## What you need to do:
From the first line to the last, print the records exactly.

---

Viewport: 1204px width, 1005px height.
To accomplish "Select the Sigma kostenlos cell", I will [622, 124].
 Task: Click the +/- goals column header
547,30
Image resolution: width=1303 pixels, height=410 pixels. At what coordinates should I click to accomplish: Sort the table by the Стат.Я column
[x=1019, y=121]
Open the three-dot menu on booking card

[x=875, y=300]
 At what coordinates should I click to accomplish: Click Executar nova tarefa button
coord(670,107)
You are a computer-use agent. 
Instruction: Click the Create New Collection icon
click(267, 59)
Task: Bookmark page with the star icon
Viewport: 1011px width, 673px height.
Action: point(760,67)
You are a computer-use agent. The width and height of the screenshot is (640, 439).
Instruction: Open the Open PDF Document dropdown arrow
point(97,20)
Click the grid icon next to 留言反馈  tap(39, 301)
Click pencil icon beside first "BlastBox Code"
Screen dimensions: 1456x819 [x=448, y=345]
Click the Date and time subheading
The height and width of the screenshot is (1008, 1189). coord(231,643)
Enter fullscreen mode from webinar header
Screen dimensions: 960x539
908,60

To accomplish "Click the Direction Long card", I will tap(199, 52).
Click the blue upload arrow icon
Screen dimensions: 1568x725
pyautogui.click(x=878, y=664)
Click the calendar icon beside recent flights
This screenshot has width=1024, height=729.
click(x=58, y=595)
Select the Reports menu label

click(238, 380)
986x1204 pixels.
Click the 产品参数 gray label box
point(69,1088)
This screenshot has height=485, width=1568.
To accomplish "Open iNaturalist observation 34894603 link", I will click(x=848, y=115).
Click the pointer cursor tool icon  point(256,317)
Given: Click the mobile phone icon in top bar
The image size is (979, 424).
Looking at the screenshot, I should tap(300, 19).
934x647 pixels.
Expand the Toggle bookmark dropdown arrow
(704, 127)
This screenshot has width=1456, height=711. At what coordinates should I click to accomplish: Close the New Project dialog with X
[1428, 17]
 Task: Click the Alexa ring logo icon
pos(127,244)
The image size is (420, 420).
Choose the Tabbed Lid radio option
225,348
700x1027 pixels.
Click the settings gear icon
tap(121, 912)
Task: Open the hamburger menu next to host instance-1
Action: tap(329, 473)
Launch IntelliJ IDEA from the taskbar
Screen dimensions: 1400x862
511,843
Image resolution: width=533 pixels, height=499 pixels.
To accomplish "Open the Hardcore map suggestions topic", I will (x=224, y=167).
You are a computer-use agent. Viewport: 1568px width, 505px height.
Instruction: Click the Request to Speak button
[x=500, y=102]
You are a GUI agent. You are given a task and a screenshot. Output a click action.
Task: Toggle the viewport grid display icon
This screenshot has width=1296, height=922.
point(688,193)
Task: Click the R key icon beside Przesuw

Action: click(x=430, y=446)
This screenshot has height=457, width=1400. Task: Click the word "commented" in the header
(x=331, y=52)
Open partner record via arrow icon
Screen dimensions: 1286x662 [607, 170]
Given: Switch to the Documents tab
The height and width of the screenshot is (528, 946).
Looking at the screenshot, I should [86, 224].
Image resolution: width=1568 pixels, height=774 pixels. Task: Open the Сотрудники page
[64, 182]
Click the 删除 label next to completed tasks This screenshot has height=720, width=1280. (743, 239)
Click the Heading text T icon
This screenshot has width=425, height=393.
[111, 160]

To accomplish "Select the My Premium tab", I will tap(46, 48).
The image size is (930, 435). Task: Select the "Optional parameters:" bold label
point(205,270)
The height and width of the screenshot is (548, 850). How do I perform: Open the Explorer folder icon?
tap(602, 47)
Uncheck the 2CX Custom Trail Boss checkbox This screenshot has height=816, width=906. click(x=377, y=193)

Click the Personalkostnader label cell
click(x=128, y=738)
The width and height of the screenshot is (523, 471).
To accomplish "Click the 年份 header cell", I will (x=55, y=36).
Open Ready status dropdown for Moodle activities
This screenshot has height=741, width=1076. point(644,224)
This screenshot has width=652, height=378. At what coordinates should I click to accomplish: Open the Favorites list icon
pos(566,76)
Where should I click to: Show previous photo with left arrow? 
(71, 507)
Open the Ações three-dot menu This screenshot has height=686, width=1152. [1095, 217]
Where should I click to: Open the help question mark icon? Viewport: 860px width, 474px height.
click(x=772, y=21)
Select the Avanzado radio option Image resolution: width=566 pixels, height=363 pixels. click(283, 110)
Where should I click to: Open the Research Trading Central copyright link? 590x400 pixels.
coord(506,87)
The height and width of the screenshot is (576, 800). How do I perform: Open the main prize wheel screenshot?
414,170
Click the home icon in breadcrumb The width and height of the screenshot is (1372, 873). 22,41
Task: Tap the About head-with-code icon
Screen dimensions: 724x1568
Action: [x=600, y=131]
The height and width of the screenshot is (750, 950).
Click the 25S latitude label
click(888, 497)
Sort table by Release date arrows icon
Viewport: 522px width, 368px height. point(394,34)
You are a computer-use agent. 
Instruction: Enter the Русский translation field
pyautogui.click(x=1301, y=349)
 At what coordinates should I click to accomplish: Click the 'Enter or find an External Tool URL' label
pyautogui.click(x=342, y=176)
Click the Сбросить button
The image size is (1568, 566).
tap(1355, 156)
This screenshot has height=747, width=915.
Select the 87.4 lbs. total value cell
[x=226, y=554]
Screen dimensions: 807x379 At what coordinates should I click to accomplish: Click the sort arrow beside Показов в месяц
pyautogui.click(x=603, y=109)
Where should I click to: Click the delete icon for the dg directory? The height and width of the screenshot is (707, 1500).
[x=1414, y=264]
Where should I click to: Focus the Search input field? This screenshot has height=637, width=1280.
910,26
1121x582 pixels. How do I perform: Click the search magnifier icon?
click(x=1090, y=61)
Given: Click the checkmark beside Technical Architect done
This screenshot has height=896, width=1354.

---

## Exercise result:
Viewport: 1204px width, 1005px height.
To accomplish "Select the Sigma kostenlos cell", I will [622, 124].
 Task: Click the +/- goals column header
547,30
Image resolution: width=1303 pixels, height=410 pixels. At what coordinates should I click to accomplish: Sort the table by the Стат.Я column
[x=1019, y=121]
Open the three-dot menu on booking card

[x=875, y=300]
 At what coordinates should I click to accomplish: Click Executar nova tarefa button
coord(670,107)
You are a computer-use agent. 
Instruction: Click the Create New Collection icon
click(267, 59)
Task: Bookmark page with the star icon
Viewport: 1011px width, 673px height.
Action: point(760,67)
You are a computer-use agent. The width and height of the screenshot is (640, 439).
Instruction: Open the Open PDF Document dropdown arrow
point(97,20)
Click the grid icon next to 留言反馈  tap(39, 301)
Click pencil icon beside first "BlastBox Code"
Screen dimensions: 1456x819 [x=448, y=345]
Click the Date and time subheading
The height and width of the screenshot is (1008, 1189). coord(231,643)
Enter fullscreen mode from webinar header
Screen dimensions: 960x539
908,60

To accomplish "Click the Direction Long card", I will tap(199, 52).
Click the blue upload arrow icon
Screen dimensions: 1568x725
pyautogui.click(x=878, y=664)
Click the calendar icon beside recent flights
This screenshot has width=1024, height=729.
click(x=58, y=595)
Select the Reports menu label

click(238, 380)
986x1204 pixels.
Click the 产品参数 gray label box
point(69,1088)
This screenshot has height=485, width=1568.
To accomplish "Open iNaturalist observation 34894603 link", I will click(x=848, y=115).
Click the pointer cursor tool icon  point(256,317)
Given: Click the mobile phone icon in top bar
The image size is (979, 424).
Looking at the screenshot, I should tap(300, 19).
934x647 pixels.
Expand the Toggle bookmark dropdown arrow
(704, 127)
This screenshot has width=1456, height=711. At what coordinates should I click to accomplish: Close the New Project dialog with X
[1428, 17]
 Task: Click the Alexa ring logo icon
pos(127,244)
The image size is (420, 420).
Choose the Tabbed Lid radio option
225,348
700x1027 pixels.
Click the settings gear icon
tap(121, 912)
Task: Open the hamburger menu next to host instance-1
Action: tap(329, 473)
Launch IntelliJ IDEA from the taskbar
Screen dimensions: 1400x862
511,843
Image resolution: width=533 pixels, height=499 pixels.
To accomplish "Open the Hardcore map suggestions topic", I will (x=224, y=167).
You are a computer-use agent. Viewport: 1568px width, 505px height.
Instruction: Click the Request to Speak button
[x=500, y=102]
You are a GUI agent. You are given a task and a screenshot. Output a click action.
Task: Toggle the viewport grid display icon
This screenshot has width=1296, height=922.
point(688,193)
Task: Click the R key icon beside Przesuw

Action: click(x=430, y=446)
This screenshot has height=457, width=1400. Task: Click the word "commented" in the header
(x=331, y=52)
Open partner record via arrow icon
Screen dimensions: 1286x662 [607, 170]
Given: Switch to the Documents tab
The height and width of the screenshot is (528, 946).
Looking at the screenshot, I should [86, 224].
Image resolution: width=1568 pixels, height=774 pixels. Task: Open the Сотрудники page
[64, 182]
Click the 删除 label next to completed tasks This screenshot has height=720, width=1280. (743, 239)
Click the Heading text T icon
This screenshot has width=425, height=393.
[111, 160]

To accomplish "Select the My Premium tab", I will tap(46, 48).
The image size is (930, 435). Task: Select the "Optional parameters:" bold label
point(205,270)
The height and width of the screenshot is (548, 850). How do I perform: Open the Explorer folder icon?
tap(602, 47)
Uncheck the 2CX Custom Trail Boss checkbox This screenshot has height=816, width=906. click(x=377, y=193)

Click the Personalkostnader label cell
click(x=128, y=738)
The width and height of the screenshot is (523, 471).
To accomplish "Click the 年份 header cell", I will (x=55, y=36).
Open Ready status dropdown for Moodle activities
This screenshot has height=741, width=1076. point(644,224)
This screenshot has width=652, height=378. At what coordinates should I click to accomplish: Open the Favorites list icon
pos(566,76)
Where should I click to: Show previous photo with left arrow? 
(71, 507)
Open the Ações three-dot menu This screenshot has height=686, width=1152. [1095, 217]
Where should I click to: Open the help question mark icon? Viewport: 860px width, 474px height.
click(x=772, y=21)
Select the Avanzado radio option Image resolution: width=566 pixels, height=363 pixels. click(283, 110)
Where should I click to: Open the Research Trading Central copyright link? 590x400 pixels.
coord(506,87)
The height and width of the screenshot is (576, 800). How do I perform: Open the main prize wheel screenshot?
414,170
Click the home icon in breadcrumb The width and height of the screenshot is (1372, 873). 22,41
Task: Tap the About head-with-code icon
Screen dimensions: 724x1568
Action: [x=600, y=131]
The height and width of the screenshot is (750, 950).
Click the 25S latitude label
click(888, 497)
Sort table by Release date arrows icon
Viewport: 522px width, 368px height. point(394,34)
You are a computer-use agent. 
Instruction: Enter the Русский translation field
pyautogui.click(x=1301, y=349)
 At what coordinates should I click to accomplish: Click the 'Enter or find an External Tool URL' label
pyautogui.click(x=342, y=176)
Click the Сбросить button
The image size is (1568, 566).
tap(1355, 156)
This screenshot has height=747, width=915.
Select the 87.4 lbs. total value cell
[x=226, y=554]
Screen dimensions: 807x379 At what coordinates should I click to accomplish: Click the sort arrow beside Показов в месяц
pyautogui.click(x=603, y=109)
Where should I click to: Click the delete icon for the dg directory? The height and width of the screenshot is (707, 1500).
[x=1414, y=264]
Where should I click to: Focus the Search input field? This screenshot has height=637, width=1280.
910,26
1121x582 pixels. How do I perform: Click the search magnifier icon?
click(x=1090, y=61)
Given: Click the checkmark beside Technical Architect done
This screenshot has height=896, width=1354.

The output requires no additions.